INPUT DATA
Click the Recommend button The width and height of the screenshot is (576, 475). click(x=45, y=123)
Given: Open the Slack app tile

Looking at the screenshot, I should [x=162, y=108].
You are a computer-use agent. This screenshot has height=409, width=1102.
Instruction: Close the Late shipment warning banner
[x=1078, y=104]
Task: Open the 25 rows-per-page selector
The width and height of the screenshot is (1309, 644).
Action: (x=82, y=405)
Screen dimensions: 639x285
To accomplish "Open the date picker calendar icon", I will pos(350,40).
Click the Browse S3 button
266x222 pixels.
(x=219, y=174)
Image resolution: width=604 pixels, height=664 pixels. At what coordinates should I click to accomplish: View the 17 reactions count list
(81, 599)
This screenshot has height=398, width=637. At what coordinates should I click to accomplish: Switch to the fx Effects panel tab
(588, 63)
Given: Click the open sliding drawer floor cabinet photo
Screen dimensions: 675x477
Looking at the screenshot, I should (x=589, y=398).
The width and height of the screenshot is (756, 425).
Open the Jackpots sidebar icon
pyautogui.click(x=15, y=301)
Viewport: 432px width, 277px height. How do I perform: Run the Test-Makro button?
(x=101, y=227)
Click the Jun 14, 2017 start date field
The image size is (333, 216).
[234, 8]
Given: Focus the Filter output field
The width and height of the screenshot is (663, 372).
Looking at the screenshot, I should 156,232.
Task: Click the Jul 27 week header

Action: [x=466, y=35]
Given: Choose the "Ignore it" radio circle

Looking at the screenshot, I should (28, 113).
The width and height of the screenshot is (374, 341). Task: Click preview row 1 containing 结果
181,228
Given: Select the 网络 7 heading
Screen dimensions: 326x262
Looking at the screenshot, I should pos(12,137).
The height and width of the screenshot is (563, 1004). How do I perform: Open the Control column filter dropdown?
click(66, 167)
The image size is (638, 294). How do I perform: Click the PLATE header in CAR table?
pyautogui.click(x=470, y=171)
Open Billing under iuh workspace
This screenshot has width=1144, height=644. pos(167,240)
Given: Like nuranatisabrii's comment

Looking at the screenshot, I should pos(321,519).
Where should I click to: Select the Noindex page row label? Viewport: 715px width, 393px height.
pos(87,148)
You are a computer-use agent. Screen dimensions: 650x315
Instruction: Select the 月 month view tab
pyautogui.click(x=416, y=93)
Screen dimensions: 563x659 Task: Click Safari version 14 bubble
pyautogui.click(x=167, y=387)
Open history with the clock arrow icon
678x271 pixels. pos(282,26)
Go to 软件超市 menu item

YOUR GOAL
All the lines of the material above must be given again exactly.

RESULT OF THIS EXERCISE
Click the Recommend button The width and height of the screenshot is (576, 475). click(x=45, y=123)
Given: Open the Slack app tile

Looking at the screenshot, I should [x=162, y=108].
You are a computer-use agent. This screenshot has height=409, width=1102.
Instruction: Close the Late shipment warning banner
[x=1078, y=104]
Task: Open the 25 rows-per-page selector
The width and height of the screenshot is (1309, 644).
Action: (x=82, y=405)
Screen dimensions: 639x285
To accomplish "Open the date picker calendar icon", I will pos(350,40).
Click the Browse S3 button
266x222 pixels.
(x=219, y=174)
Image resolution: width=604 pixels, height=664 pixels. At what coordinates should I click to accomplish: View the 17 reactions count list
(81, 599)
This screenshot has height=398, width=637. At what coordinates should I click to accomplish: Switch to the fx Effects panel tab
(588, 63)
Given: Click the open sliding drawer floor cabinet photo
Screen dimensions: 675x477
Looking at the screenshot, I should (x=589, y=398).
The width and height of the screenshot is (756, 425).
Open the Jackpots sidebar icon
pyautogui.click(x=15, y=301)
Viewport: 432px width, 277px height. How do I perform: Run the Test-Makro button?
(x=101, y=227)
Click the Jun 14, 2017 start date field
The image size is (333, 216).
[234, 8]
Given: Focus the Filter output field
The width and height of the screenshot is (663, 372).
Looking at the screenshot, I should 156,232.
Task: Click the Jul 27 week header

Action: [x=466, y=35]
Given: Choose the "Ignore it" radio circle

Looking at the screenshot, I should (28, 113).
The width and height of the screenshot is (374, 341). Task: Click preview row 1 containing 结果
181,228
Given: Select the 网络 7 heading
Screen dimensions: 326x262
Looking at the screenshot, I should pos(12,137).
The height and width of the screenshot is (563, 1004). How do I perform: Open the Control column filter dropdown?
click(66, 167)
The image size is (638, 294). How do I perform: Click the PLATE header in CAR table?
pyautogui.click(x=470, y=171)
Open Billing under iuh workspace
This screenshot has width=1144, height=644. pos(167,240)
Given: Like nuranatisabrii's comment

Looking at the screenshot, I should pos(321,519).
Where should I click to: Select the Noindex page row label? Viewport: 715px width, 393px height.
pos(87,148)
You are a computer-use agent. Screen dimensions: 650x315
Instruction: Select the 月 month view tab
pyautogui.click(x=416, y=93)
Screen dimensions: 563x659 Task: Click Safari version 14 bubble
pyautogui.click(x=167, y=387)
Open history with the clock arrow icon
678x271 pixels. pos(282,26)
Go to 软件超市 menu item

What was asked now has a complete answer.